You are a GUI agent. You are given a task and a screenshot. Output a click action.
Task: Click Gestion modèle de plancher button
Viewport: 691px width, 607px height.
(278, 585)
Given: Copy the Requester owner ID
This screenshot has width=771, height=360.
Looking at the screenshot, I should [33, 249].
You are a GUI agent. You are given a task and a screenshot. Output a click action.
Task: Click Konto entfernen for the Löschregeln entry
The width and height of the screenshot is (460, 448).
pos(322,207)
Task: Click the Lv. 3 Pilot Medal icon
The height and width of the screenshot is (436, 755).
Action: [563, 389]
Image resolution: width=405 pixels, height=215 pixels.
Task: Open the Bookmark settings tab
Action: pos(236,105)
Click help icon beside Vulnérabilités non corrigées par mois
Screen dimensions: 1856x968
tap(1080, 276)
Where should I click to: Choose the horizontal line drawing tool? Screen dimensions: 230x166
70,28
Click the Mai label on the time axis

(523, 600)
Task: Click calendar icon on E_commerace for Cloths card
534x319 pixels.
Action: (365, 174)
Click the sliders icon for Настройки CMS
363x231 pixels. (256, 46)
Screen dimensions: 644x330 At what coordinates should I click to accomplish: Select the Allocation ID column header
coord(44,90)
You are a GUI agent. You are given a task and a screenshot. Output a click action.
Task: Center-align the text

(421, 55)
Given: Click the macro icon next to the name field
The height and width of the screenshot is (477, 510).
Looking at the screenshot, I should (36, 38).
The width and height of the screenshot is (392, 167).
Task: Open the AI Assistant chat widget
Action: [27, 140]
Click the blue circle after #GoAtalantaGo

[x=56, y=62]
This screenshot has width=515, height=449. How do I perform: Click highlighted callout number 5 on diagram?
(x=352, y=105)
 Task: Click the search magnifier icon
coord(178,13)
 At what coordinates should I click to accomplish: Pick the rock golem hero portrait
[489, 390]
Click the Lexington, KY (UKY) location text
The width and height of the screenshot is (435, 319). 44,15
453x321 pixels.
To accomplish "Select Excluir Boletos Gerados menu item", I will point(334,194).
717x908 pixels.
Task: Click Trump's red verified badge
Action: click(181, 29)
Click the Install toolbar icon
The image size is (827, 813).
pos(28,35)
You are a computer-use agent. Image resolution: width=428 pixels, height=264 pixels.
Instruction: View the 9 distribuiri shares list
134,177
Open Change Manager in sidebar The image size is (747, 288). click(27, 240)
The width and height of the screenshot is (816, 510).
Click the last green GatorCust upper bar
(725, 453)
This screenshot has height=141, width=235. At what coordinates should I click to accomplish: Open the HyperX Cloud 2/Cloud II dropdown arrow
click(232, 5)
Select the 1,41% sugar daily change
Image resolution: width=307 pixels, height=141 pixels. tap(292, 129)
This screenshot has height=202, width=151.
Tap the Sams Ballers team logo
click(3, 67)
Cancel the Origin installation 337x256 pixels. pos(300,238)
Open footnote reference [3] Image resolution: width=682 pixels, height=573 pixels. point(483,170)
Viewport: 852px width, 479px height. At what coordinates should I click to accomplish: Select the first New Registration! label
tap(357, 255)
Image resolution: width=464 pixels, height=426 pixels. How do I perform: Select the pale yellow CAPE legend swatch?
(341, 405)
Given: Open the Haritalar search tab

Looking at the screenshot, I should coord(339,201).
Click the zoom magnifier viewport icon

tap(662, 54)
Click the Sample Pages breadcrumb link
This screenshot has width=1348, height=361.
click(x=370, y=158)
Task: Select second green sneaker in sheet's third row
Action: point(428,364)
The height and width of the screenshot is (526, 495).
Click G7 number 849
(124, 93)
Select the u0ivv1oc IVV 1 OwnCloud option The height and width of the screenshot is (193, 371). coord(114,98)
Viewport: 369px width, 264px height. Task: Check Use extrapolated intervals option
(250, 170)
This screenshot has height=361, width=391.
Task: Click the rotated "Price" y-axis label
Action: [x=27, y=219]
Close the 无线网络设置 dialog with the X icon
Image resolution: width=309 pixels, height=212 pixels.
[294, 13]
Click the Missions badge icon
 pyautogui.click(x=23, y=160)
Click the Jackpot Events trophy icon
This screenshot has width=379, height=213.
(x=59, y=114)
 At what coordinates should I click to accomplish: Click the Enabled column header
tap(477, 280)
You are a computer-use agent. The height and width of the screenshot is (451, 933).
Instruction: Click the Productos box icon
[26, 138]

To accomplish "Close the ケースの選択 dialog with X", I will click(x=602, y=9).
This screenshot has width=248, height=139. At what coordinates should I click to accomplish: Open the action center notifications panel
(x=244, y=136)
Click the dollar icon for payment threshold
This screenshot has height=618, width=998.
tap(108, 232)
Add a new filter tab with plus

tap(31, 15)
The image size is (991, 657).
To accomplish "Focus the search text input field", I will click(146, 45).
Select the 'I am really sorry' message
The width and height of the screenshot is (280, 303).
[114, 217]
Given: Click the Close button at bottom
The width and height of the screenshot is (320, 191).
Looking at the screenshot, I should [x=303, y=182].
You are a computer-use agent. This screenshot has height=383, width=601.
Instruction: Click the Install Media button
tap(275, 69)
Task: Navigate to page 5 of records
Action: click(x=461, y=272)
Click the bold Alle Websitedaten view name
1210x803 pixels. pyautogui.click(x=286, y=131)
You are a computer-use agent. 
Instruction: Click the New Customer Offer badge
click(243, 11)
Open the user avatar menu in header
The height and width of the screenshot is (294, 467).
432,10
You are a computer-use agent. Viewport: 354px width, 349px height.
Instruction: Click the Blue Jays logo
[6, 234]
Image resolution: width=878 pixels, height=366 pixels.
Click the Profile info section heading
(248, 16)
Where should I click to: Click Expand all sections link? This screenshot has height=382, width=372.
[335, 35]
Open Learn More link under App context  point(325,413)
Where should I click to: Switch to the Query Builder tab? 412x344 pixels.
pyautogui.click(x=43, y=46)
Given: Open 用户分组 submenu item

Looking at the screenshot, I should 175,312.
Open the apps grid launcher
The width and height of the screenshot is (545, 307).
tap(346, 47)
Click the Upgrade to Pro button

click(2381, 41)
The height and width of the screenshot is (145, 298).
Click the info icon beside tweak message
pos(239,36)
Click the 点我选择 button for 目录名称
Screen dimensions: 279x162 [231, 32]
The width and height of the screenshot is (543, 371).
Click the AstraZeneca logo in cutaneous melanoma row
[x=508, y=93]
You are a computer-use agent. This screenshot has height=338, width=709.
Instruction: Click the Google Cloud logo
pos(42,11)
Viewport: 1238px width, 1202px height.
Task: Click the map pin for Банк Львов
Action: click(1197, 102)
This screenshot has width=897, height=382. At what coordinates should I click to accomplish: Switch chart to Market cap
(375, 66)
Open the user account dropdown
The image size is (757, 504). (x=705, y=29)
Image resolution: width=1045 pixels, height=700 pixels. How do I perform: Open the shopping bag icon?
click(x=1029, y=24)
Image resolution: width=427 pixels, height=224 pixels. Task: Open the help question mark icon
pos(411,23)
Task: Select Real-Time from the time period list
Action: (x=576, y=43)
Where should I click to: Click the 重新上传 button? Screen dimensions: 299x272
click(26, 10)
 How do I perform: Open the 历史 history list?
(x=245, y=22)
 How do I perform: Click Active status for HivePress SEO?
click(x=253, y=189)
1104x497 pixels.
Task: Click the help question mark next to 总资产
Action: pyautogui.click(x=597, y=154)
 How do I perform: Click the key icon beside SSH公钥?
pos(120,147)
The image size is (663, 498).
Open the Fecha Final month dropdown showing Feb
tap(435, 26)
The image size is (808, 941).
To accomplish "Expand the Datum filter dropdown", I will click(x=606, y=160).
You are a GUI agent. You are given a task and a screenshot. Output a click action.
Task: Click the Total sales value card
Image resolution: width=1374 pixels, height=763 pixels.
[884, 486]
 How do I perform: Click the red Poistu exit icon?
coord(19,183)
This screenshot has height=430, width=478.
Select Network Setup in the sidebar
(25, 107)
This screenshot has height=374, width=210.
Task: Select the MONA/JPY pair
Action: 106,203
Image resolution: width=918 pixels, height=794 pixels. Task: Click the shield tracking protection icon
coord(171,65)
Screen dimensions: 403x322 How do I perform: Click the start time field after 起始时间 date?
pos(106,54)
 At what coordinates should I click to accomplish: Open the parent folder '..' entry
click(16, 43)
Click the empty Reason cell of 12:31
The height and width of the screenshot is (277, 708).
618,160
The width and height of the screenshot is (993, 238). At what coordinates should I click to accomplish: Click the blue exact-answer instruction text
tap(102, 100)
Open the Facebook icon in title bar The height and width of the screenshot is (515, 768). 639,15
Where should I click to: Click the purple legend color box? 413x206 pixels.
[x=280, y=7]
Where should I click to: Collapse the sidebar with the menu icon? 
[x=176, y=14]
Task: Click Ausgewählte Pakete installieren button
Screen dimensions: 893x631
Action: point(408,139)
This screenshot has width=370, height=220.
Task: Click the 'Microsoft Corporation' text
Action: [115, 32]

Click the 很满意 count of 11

Task statement ▸
Output, from the data above, the lines from the line with "The width and height of the screenshot is (320, 191)." to the line with "has height=338, width=709." exactly as they stand, both ends included and nothing else.

Answer box ▸
The width and height of the screenshot is (320, 191).
Looking at the screenshot, I should [x=303, y=182].
You are a computer-use agent. This screenshot has height=383, width=601.
Instruction: Click the Install Media button
tap(275, 69)
Task: Navigate to page 5 of records
Action: click(x=461, y=272)
Click the bold Alle Websitedaten view name
1210x803 pixels. pyautogui.click(x=286, y=131)
You are a computer-use agent. 
Instruction: Click the New Customer Offer badge
click(243, 11)
Open the user avatar menu in header
The height and width of the screenshot is (294, 467).
432,10
You are a computer-use agent. Viewport: 354px width, 349px height.
Instruction: Click the Blue Jays logo
[6, 234]
Image resolution: width=878 pixels, height=366 pixels.
Click the Profile info section heading
(248, 16)
Where should I click to: Click Expand all sections link? This screenshot has height=382, width=372.
[335, 35]
Open Learn More link under App context  point(325,413)
Where should I click to: Switch to the Query Builder tab? 412x344 pixels.
pyautogui.click(x=43, y=46)
Given: Open 用户分组 submenu item

Looking at the screenshot, I should 175,312.
Open the apps grid launcher
The width and height of the screenshot is (545, 307).
tap(346, 47)
Click the Upgrade to Pro button

click(2381, 41)
The height and width of the screenshot is (145, 298).
Click the info icon beside tweak message
pos(239,36)
Click the 点我选择 button for 目录名称
Screen dimensions: 279x162 [231, 32]
The width and height of the screenshot is (543, 371).
Click the AstraZeneca logo in cutaneous melanoma row
[x=508, y=93]
You are a computer-use agent. This screenshot has height=338, width=709.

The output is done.